::: EXERCISE MATERIALS :::
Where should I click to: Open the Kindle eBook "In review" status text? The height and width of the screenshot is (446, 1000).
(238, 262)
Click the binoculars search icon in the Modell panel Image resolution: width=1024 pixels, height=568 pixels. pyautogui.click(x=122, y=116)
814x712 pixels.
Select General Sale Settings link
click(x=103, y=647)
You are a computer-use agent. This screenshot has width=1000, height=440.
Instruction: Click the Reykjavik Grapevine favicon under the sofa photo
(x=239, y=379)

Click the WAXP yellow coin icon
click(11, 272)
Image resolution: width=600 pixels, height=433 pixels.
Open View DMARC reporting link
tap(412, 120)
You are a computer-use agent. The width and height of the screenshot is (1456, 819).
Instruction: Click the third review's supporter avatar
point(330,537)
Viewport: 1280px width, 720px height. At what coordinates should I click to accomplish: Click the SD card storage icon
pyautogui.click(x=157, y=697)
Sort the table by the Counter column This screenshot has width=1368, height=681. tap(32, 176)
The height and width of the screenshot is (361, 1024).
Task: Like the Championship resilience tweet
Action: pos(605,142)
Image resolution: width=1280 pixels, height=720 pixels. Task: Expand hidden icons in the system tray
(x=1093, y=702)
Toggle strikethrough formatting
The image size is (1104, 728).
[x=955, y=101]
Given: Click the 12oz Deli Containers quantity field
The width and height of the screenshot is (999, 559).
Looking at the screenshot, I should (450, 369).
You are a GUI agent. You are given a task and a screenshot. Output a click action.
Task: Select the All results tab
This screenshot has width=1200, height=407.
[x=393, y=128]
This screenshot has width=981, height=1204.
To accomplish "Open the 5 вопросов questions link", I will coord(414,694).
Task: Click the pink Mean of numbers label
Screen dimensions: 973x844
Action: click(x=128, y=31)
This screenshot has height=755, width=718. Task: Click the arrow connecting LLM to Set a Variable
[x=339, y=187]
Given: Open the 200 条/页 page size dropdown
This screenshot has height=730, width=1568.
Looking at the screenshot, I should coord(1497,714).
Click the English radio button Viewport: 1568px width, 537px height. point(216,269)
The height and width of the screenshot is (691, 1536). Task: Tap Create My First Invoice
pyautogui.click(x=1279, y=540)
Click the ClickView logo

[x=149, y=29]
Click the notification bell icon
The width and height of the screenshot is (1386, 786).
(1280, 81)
:::
EXERCISE REQUIREMENTS ▸ Print each line, exactly as written, from the one that contains "Click the English" to the end of the data above, with both end lines included and nothing else.

THE COMPLETED TASK ▸
Click the English radio button Viewport: 1568px width, 537px height. point(216,269)
The height and width of the screenshot is (691, 1536). Task: Tap Create My First Invoice
pyautogui.click(x=1279, y=540)
Click the ClickView logo

[x=149, y=29]
Click the notification bell icon
The width and height of the screenshot is (1386, 786).
(1280, 81)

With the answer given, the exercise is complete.